**TEXTE DE LA PAGE:**
☆ ☆ ☆ ☆ ☆ ☆ ☆

Quant au LM P1 usine, la compétition est superbe, mais il y a tout de même quelque chose qui ne tourne pas rond: en quoi les technologies utilisées pourront être transférées aux voiture du commerce ? Aujourd’hui ce ne sont plus les moteurs les différenciateurs de performance, ni les systèmes hybrides ou les châssis, mais l’aérodynamique, les stratégies de gestion de l’énergie et les suspensions pilotées. Pour monsieur X qui utilise sa voiture pour aller au travail, et qui adapte potentiellement son itinéraire à la circulation, l’aérodynamique est un facteur négligeable de la performance. Au mieux, l’aérodynamique de la voiture de Mr X lui permettra de gagner 0,5 l/100… De plus, en supposant qu’il roule en voiture hybride, son trajet n’est pas pré défini avec pour chaque position GPS la puissance hybride qui s’adapte afin d’aller le plus vite possible à son travail en consommant le moins possible. La circulation, les feux de signalisation et le fait que Mr X adapte son trajet faussent tous les calculs de gestion de l’hybride. Alors, ne parlons pas des suspensions pilotées. Les développements en LM P1 sont et seront probablement à 80% inutile à monsieur X. Dans le but d’attirer de nouveaux constructeurs, l’endurance devrait peut-être se recentrer sur son rôle initial : être un laboratoire de nouvelles technologies pour l’automobile. Actuellement on assiste seulement à une bataille d’ingénieurs dans des domaines futiles pour l’automobile de tous les jours. La seule chose qui puisse être rapportée dans le futur aux voitures de série, c’est le développement des batteries. En tant que compétiteur, j’adore cette compétition technologique. Mais quand j’essaie de m’imaginer l’utilité de ces développements et de cette compétition je me dis que ce n’est qu’un gaspillage monumental d’argent. La règle des 2 kits aérodynamiques par an va dans le bon sens, mais ce n’est pas les kits aérodynamiques qui coutent le plus cher, mais leur développement. Et là-dessus, il y a moyen de faire de très grosses économies.

Toujours en LM P1, on se plaint du son des moteurs qui ne chantent pas. Le législateur a voulu cela en mettant des règles avantageant le moteur turbo. Conceptuellement, une voiture à moteur atmosphérique pèse probablement entre 20 et 50 kg de moins qu’une voiture à moteur turbo. Si le règlement avait laissé cet avantage a ceux qui faisaient le choix de l’atmosphérique, l’avantage de couple des moteurs turbo aurait probablement été compensé. Et à ce moment-là, Toyota n’aurait-il pas gardé son moteur atmosphérique sur la TS050, pour le plus grand bonheur des fans?

☆ ☆ ☆ ☆ ☆ ☆ ☆

**DONNÉES FOURNIES:**
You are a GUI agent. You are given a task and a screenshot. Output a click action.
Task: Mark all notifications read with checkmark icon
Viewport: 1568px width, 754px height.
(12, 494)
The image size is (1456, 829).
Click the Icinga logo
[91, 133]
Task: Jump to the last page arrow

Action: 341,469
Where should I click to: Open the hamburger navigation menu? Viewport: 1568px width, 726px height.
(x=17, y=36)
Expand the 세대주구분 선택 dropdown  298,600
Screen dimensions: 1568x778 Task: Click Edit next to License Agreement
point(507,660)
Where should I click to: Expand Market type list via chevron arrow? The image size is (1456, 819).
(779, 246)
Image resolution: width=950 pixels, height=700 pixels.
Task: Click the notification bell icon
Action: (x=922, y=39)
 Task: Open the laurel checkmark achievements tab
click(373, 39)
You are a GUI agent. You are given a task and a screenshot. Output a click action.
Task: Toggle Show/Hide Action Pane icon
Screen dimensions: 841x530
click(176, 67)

☆ ☆ ☆ ☆ ☆ ☆ ☆

**CONSIGNES:**
- a) Selon le texte sur le LM P1, de combien de kilos une voiture à moteur atmosphérique serait-elle probablement plus légère qu'une voiture à moteur turbo ?
- b) Mettez sous forme de liste JSON de chaînes, à raison d'une chaîne par ligne et sans les lignes vides, les lignes des entrées qui commencent à celle contenant "Where should I click to: Open" et se terminent à celle contenant "point(507,660)".

**RÉSULTATS PAR TÂCHE:**
- a) Entre 20 et 50 kg.

- b)
[
  "Where should I click to: Open the hamburger navigation menu? Viewport: 1568px width, 726px height.",
  "(x=17, y=36)",
  "Expand the 세대주구분 선택 dropdown  298,600",
  "Screen dimensions: 1568x778 Task: Click Edit next to License Agreement",
  "point(507,660)"
]